Data supplied:
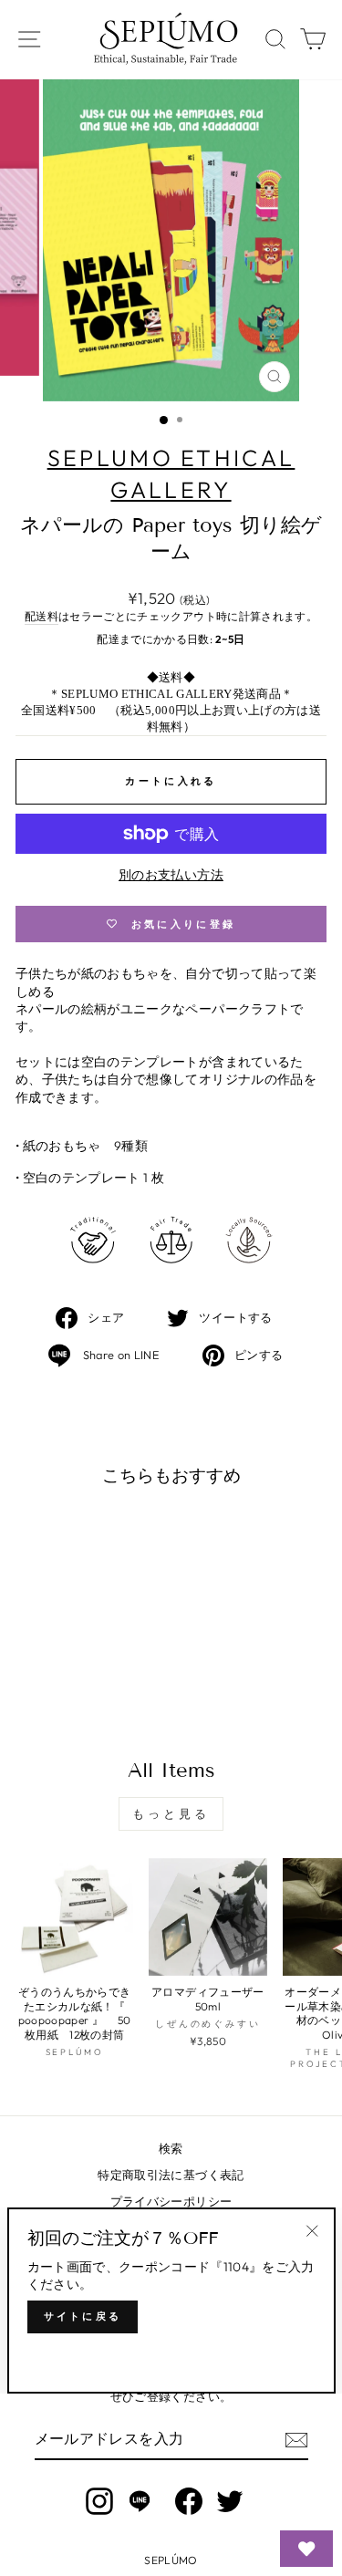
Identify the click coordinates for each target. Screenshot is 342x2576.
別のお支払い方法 (171, 875)
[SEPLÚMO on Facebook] (188, 2501)
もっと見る (171, 1813)
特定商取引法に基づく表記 (171, 2174)
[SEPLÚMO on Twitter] (230, 2501)
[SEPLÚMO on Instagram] (99, 2501)
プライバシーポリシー (171, 2201)
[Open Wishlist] (306, 2548)
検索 (171, 2148)
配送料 (41, 616)
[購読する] (296, 2440)
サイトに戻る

The task:
Please copy out each line of the listing above that contains the string "SEPLÚMO".

Answer for this exercise:
[SEPLÚMO on Facebook] (188, 2501)
[SEPLÚMO on Twitter] (230, 2501)
[SEPLÚMO on Instagram] (99, 2501)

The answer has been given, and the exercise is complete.